===== Information

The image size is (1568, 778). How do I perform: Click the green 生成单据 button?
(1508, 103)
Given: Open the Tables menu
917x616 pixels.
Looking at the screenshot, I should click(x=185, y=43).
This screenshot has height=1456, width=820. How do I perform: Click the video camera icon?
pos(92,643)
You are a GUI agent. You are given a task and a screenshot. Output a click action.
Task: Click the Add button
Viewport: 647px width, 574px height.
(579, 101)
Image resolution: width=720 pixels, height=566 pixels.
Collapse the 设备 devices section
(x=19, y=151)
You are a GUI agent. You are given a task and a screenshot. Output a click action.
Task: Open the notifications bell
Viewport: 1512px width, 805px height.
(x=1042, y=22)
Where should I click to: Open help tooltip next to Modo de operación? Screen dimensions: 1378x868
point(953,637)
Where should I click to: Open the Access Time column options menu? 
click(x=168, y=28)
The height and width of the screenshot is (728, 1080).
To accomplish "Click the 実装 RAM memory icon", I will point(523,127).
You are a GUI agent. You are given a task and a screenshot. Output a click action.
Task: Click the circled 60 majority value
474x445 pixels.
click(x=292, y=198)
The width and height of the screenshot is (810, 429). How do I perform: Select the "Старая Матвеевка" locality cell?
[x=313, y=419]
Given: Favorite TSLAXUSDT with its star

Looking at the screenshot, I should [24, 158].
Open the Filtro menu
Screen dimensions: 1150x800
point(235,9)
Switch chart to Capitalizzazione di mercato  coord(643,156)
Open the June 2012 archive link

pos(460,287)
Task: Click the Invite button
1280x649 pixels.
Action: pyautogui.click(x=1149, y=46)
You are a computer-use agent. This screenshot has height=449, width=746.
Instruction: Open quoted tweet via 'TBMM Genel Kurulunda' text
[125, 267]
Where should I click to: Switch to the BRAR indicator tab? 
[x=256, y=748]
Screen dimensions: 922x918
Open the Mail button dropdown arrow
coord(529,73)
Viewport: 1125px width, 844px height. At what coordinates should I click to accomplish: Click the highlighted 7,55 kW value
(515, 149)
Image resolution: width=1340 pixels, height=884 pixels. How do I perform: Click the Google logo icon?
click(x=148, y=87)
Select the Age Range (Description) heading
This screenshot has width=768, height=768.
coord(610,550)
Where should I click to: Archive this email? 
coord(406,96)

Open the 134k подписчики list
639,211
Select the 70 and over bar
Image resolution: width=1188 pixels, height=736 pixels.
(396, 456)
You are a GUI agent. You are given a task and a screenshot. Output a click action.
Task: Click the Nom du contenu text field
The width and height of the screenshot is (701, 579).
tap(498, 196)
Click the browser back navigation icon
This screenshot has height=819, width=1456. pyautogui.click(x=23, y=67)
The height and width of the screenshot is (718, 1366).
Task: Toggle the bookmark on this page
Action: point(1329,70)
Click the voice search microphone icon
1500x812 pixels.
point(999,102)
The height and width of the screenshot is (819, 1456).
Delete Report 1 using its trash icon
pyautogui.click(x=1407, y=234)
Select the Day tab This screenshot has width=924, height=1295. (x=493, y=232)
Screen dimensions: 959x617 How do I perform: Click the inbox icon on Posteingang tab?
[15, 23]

==========

Work to be completed -
Extract the complete set of records unchanged.

Reply to the task -
The image size is (1568, 778). How do I perform: Click the green 生成单据 button?
(1508, 103)
Given: Open the Tables menu
917x616 pixels.
Looking at the screenshot, I should click(x=185, y=43).
This screenshot has height=1456, width=820. How do I perform: Click the video camera icon?
pos(92,643)
You are a GUI agent. You are given a task and a screenshot. Output a click action.
Task: Click the Add button
Viewport: 647px width, 574px height.
(579, 101)
Image resolution: width=720 pixels, height=566 pixels.
Collapse the 设备 devices section
(x=19, y=151)
You are a GUI agent. You are given a task and a screenshot. Output a click action.
Task: Open the notifications bell
Viewport: 1512px width, 805px height.
(x=1042, y=22)
Where should I click to: Open help tooltip next to Modo de operación? Screen dimensions: 1378x868
point(953,637)
Where should I click to: Open the Access Time column options menu? 
click(x=168, y=28)
The height and width of the screenshot is (728, 1080).
To accomplish "Click the 実装 RAM memory icon", I will point(523,127).
You are a GUI agent. You are given a task and a screenshot. Output a click action.
Task: Click the circled 60 majority value
474x445 pixels.
click(x=292, y=198)
The width and height of the screenshot is (810, 429). How do I perform: Select the "Старая Матвеевка" locality cell?
[x=313, y=419]
Given: Favorite TSLAXUSDT with its star

Looking at the screenshot, I should [24, 158].
Open the Filtro menu
Screen dimensions: 1150x800
point(235,9)
Switch chart to Capitalizzazione di mercato  coord(643,156)
Open the June 2012 archive link

pos(460,287)
Task: Click the Invite button
1280x649 pixels.
Action: pyautogui.click(x=1149, y=46)
You are a computer-use agent. This screenshot has height=449, width=746.
Instruction: Open quoted tweet via 'TBMM Genel Kurulunda' text
[125, 267]
Where should I click to: Switch to the BRAR indicator tab? 
[x=256, y=748]
Screen dimensions: 922x918
Open the Mail button dropdown arrow
coord(529,73)
Viewport: 1125px width, 844px height. At what coordinates should I click to accomplish: Click the highlighted 7,55 kW value
(515, 149)
Image resolution: width=1340 pixels, height=884 pixels. How do I perform: Click the Google logo icon?
click(x=148, y=87)
Select the Age Range (Description) heading
This screenshot has width=768, height=768.
coord(610,550)
Where should I click to: Archive this email? 
coord(406,96)

Open the 134k подписчики list
639,211
Select the 70 and over bar
Image resolution: width=1188 pixels, height=736 pixels.
(396, 456)
You are a GUI agent. You are given a task and a screenshot. Output a click action.
Task: Click the Nom du contenu text field
The width and height of the screenshot is (701, 579).
tap(498, 196)
Click the browser back navigation icon
This screenshot has height=819, width=1456. pyautogui.click(x=23, y=67)
The height and width of the screenshot is (718, 1366).
Task: Toggle the bookmark on this page
Action: point(1329,70)
Click the voice search microphone icon
1500x812 pixels.
point(999,102)
The height and width of the screenshot is (819, 1456).
Delete Report 1 using its trash icon
pyautogui.click(x=1407, y=234)
Select the Day tab This screenshot has width=924, height=1295. (x=493, y=232)
Screen dimensions: 959x617 How do I perform: Click the inbox icon on Posteingang tab?
[15, 23]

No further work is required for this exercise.